-------- Provided data --------
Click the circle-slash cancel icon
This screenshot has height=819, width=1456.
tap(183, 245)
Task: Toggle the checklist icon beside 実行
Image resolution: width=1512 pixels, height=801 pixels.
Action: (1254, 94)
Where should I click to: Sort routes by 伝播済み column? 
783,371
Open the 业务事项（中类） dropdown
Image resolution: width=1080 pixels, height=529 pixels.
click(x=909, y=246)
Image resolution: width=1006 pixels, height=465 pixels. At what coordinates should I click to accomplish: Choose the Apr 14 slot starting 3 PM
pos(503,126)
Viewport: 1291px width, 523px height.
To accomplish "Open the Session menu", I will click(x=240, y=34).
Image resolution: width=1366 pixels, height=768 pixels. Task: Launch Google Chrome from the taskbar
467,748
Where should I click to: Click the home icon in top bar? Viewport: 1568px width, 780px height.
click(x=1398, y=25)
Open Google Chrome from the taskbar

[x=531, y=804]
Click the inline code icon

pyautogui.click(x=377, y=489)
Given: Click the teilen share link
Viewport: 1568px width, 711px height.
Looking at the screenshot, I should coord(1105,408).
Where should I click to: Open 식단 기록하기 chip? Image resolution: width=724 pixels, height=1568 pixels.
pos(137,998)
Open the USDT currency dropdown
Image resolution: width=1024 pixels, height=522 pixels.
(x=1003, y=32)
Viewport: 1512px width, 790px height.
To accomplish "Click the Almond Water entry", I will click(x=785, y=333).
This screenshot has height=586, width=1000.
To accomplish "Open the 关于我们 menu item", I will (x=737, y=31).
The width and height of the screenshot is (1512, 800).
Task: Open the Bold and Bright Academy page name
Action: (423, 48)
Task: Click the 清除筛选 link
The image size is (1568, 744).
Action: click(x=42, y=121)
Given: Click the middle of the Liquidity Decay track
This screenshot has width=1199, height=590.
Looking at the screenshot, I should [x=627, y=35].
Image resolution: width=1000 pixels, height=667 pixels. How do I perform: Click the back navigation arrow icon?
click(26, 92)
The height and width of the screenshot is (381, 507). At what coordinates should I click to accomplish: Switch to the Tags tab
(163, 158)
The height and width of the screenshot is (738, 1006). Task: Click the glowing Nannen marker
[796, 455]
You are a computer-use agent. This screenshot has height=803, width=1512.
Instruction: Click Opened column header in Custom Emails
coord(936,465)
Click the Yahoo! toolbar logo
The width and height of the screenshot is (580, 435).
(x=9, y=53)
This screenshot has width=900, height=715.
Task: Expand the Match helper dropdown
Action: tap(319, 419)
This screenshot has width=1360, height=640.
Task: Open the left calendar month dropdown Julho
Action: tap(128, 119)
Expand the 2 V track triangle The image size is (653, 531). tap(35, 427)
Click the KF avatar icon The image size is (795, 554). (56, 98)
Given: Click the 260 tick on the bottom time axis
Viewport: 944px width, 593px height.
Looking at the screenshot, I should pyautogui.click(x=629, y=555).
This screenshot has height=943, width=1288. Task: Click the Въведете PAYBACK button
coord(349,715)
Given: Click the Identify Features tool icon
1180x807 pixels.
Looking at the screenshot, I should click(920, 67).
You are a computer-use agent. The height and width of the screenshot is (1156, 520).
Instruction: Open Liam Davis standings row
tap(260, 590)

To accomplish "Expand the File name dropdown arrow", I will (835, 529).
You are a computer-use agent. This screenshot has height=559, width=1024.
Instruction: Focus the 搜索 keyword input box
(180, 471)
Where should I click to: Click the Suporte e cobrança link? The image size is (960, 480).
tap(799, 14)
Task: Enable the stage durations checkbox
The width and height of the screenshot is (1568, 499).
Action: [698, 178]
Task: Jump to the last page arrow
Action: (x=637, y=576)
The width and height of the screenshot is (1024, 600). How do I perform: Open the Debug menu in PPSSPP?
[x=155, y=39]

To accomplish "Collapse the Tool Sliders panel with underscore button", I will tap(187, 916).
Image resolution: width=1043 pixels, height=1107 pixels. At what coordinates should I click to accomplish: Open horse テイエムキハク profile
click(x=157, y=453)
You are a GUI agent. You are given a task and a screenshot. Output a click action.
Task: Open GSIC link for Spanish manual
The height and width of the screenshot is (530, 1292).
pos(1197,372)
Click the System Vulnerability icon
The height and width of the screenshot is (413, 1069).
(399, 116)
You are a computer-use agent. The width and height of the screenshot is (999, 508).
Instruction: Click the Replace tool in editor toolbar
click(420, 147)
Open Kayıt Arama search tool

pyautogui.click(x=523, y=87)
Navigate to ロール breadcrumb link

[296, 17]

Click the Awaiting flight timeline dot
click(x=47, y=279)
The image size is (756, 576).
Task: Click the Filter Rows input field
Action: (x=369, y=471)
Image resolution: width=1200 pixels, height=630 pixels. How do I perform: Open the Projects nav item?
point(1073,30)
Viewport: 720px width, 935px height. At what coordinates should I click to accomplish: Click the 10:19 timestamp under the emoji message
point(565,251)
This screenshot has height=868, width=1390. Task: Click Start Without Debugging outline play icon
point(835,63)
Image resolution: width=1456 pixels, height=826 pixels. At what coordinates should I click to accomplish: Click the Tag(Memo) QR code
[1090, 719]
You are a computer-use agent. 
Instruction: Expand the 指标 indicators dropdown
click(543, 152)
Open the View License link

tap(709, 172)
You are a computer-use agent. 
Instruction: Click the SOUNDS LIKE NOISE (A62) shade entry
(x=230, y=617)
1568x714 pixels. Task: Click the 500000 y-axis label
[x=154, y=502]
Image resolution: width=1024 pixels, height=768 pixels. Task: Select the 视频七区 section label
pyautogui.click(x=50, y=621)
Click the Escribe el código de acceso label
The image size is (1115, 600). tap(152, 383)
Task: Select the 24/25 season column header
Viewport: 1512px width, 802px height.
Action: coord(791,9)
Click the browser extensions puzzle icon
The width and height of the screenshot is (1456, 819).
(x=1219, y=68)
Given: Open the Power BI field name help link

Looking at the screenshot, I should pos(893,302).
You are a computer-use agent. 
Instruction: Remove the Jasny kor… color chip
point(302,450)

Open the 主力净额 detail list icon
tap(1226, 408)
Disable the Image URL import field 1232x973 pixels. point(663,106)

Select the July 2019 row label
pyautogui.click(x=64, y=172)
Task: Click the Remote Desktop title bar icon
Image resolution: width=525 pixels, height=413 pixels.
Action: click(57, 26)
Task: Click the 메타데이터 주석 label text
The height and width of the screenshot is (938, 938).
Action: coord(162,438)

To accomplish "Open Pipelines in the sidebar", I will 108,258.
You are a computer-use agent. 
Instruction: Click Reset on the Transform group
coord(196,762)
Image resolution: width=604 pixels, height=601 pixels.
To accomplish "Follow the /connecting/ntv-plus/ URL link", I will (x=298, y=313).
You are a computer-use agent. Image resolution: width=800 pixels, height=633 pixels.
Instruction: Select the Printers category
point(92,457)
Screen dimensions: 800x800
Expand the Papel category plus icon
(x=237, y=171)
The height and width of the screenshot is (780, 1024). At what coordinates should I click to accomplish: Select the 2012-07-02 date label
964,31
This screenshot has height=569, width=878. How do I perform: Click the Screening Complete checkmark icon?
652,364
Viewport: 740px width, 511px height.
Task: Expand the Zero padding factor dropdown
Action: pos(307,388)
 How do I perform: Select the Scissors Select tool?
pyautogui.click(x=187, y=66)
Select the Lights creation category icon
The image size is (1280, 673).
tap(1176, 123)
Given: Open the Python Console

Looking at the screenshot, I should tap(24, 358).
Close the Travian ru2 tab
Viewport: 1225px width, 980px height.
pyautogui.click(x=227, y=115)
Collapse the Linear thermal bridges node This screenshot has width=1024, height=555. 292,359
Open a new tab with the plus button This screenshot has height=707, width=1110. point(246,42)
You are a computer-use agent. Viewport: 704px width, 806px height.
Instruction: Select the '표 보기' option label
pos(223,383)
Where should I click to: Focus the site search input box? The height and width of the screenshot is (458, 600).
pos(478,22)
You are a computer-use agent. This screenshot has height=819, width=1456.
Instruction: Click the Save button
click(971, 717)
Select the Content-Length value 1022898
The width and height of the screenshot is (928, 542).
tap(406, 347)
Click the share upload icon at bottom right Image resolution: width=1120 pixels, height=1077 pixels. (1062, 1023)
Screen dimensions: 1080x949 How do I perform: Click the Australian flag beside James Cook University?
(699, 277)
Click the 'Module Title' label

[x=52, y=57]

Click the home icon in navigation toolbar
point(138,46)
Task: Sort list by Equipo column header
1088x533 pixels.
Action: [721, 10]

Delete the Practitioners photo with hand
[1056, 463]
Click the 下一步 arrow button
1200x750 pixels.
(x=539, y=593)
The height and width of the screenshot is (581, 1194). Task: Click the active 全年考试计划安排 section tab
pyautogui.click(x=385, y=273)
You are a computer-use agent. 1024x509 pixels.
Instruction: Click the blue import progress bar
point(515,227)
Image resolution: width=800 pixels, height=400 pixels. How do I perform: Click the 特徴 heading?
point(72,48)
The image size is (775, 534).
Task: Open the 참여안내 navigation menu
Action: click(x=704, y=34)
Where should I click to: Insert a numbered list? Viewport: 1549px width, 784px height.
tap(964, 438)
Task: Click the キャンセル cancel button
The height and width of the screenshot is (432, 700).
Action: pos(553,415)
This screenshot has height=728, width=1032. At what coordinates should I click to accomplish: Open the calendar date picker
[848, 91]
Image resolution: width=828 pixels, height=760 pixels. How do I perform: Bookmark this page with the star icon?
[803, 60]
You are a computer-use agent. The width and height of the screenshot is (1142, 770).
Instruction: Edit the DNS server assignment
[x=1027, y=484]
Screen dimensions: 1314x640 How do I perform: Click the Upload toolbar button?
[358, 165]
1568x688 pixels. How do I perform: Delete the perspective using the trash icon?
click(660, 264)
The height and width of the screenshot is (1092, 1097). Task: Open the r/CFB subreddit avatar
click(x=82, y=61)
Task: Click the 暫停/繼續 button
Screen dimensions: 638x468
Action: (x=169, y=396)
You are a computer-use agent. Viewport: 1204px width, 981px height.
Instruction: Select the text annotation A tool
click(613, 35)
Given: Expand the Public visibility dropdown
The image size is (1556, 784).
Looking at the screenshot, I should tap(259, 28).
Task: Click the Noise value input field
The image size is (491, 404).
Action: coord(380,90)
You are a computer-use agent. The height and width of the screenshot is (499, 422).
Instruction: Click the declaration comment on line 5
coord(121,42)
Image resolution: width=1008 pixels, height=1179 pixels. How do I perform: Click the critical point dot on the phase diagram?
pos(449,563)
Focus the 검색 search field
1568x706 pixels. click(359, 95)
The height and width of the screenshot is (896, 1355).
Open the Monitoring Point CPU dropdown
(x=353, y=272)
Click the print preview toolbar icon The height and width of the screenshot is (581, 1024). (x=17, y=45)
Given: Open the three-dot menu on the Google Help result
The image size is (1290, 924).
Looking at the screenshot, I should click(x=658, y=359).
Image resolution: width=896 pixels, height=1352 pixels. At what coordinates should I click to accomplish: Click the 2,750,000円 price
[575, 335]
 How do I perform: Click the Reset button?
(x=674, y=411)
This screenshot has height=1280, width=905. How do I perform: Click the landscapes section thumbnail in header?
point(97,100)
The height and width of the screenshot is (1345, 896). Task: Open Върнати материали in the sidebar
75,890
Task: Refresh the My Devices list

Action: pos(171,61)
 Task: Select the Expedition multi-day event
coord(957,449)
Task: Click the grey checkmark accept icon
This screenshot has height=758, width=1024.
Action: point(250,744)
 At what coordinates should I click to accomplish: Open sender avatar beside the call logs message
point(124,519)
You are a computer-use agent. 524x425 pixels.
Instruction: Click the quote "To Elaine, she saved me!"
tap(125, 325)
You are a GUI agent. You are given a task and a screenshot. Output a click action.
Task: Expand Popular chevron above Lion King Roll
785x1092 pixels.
--------
## Description of the task
Your task is to restate, word for word, only those lines above that fall between the line holding "Viewport: 1512px width, 802px height." and the line holding "Task: Click the 메타데이터 주석 label text", inclusive.

## Answer for this exercise
Viewport: 1512px width, 802px height.
Action: coord(791,9)
Click the browser extensions puzzle icon
The width and height of the screenshot is (1456, 819).
(x=1219, y=68)
Given: Open the Power BI field name help link

Looking at the screenshot, I should pos(893,302).
You are a computer-use agent. 
Instruction: Remove the Jasny kor… color chip
point(302,450)

Open the 主力净额 detail list icon
tap(1226, 408)
Disable the Image URL import field 1232x973 pixels. point(663,106)

Select the July 2019 row label
pyautogui.click(x=64, y=172)
Task: Click the Remote Desktop title bar icon
Image resolution: width=525 pixels, height=413 pixels.
Action: click(57, 26)
Task: Click the 메타데이터 주석 label text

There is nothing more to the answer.